To be done: Pull out every line of the entries below that contains the word "axis", copying each one whole. Case counts, so match the word only with the same capitalization.

(Word and element location records)
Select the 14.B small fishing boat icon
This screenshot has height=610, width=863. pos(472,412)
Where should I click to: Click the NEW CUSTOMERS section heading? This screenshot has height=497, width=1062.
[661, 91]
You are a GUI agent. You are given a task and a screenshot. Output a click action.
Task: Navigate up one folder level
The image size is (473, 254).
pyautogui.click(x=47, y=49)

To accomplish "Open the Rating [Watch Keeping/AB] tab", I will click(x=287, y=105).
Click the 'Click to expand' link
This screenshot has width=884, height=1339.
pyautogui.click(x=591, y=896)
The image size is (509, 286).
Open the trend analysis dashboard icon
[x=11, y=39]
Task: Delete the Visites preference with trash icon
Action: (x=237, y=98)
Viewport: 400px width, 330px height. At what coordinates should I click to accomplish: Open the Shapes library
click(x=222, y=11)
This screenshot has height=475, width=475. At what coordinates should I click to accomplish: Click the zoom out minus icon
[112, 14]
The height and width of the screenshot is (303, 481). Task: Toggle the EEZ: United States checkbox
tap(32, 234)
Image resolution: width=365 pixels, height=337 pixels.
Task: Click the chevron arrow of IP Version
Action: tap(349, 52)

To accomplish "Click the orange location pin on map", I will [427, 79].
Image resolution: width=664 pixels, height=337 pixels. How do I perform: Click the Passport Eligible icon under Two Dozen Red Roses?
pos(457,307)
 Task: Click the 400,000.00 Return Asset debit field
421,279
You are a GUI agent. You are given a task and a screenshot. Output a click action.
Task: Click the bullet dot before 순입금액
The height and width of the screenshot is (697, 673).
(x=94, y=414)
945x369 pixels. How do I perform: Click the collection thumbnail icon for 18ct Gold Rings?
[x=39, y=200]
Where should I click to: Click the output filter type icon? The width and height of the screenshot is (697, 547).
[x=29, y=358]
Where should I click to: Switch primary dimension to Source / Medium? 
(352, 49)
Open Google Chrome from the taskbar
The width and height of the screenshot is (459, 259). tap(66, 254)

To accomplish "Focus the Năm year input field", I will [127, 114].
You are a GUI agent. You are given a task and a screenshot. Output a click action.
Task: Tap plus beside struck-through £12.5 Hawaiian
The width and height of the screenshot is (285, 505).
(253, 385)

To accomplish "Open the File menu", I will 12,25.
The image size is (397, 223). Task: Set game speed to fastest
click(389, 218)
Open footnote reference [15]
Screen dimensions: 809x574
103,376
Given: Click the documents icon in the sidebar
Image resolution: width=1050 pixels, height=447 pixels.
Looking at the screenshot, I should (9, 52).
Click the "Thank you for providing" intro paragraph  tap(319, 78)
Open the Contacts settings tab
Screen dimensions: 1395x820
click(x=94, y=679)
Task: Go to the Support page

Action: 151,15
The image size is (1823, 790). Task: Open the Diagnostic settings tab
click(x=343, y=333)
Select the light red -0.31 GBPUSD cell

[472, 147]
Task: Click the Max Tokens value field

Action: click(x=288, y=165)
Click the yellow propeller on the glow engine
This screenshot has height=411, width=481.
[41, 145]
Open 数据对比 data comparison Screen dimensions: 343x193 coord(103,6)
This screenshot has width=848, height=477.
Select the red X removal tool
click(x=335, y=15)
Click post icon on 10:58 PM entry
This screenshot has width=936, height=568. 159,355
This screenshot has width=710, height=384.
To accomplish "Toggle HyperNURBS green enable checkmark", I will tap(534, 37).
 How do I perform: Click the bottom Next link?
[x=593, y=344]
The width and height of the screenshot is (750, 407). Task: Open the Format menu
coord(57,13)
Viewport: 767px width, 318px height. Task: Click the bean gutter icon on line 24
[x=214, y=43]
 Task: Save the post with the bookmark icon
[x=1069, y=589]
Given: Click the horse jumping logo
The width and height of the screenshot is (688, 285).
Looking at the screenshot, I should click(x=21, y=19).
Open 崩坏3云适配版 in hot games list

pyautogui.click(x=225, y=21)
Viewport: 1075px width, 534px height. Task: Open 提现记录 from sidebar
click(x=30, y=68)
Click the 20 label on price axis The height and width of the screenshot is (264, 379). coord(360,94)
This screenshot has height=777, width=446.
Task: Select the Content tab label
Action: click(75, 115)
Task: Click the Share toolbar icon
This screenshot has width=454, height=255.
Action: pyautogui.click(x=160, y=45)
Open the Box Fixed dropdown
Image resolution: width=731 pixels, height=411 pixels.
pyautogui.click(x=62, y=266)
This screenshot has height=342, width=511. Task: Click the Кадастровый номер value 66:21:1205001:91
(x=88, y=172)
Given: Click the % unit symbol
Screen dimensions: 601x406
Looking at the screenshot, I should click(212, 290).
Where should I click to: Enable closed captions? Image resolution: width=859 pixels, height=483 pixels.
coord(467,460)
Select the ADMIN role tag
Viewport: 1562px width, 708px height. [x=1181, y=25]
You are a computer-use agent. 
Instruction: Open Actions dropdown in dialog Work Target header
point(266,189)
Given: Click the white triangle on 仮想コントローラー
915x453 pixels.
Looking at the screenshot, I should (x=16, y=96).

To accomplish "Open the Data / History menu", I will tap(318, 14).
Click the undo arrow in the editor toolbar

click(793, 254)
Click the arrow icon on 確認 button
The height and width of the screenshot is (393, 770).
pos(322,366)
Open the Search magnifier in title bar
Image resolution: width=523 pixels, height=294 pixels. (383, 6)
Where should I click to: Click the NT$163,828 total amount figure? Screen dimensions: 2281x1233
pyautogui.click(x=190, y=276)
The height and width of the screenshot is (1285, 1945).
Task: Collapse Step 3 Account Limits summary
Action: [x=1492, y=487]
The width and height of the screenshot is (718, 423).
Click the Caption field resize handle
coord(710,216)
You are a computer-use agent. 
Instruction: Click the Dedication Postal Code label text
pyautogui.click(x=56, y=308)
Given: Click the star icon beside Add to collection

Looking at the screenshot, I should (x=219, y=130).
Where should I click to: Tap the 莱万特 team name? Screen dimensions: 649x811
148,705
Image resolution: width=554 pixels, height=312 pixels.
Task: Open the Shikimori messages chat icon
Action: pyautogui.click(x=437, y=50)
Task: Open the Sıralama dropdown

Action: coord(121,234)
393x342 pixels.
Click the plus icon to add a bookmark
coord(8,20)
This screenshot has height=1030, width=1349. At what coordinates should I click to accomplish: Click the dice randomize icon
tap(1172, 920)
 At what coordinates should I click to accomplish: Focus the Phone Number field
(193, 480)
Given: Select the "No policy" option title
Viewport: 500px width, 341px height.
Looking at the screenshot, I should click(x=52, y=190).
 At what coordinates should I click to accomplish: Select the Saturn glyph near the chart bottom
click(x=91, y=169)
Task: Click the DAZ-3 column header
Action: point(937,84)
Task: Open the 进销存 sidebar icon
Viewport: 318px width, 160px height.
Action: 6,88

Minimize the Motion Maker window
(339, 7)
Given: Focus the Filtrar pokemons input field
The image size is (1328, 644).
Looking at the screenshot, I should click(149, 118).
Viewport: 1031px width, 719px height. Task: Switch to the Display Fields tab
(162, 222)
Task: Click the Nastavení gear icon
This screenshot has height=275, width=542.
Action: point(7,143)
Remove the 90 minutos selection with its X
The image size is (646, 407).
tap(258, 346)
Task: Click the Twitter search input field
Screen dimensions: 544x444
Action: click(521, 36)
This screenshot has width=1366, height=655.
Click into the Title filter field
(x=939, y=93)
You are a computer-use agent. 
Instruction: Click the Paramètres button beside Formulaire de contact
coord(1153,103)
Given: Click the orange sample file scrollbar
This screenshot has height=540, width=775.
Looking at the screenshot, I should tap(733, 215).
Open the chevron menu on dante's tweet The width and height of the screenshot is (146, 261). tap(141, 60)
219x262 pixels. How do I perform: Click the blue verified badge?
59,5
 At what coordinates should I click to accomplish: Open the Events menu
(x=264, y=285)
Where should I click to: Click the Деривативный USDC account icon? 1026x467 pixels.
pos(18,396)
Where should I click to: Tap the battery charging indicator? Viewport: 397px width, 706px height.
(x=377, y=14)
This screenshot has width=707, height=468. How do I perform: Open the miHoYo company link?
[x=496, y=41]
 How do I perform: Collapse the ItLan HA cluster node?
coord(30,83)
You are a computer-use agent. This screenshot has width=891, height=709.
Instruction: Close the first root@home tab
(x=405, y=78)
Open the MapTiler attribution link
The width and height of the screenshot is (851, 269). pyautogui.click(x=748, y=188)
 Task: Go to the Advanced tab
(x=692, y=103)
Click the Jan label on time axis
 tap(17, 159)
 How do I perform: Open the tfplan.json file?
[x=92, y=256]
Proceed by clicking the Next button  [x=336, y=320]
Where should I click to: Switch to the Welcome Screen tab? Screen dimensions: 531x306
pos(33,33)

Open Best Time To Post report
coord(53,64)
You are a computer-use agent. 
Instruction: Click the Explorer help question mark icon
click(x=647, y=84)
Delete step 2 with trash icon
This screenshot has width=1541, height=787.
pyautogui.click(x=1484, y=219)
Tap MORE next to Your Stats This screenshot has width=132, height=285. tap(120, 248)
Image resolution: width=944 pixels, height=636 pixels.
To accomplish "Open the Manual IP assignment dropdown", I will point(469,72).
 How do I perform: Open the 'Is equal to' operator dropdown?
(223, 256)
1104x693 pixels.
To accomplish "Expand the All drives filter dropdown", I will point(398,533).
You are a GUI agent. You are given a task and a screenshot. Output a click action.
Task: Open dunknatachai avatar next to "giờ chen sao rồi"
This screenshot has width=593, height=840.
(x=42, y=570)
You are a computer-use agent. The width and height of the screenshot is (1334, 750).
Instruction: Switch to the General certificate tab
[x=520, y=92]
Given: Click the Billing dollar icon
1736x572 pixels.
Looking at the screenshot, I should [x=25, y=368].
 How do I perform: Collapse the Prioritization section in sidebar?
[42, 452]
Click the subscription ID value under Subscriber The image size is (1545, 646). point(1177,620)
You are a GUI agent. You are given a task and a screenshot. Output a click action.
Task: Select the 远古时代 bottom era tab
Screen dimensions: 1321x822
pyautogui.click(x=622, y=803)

Written answer:
Click the 20 label on price axis The height and width of the screenshot is (264, 379). coord(360,94)
Click the Jan label on time axis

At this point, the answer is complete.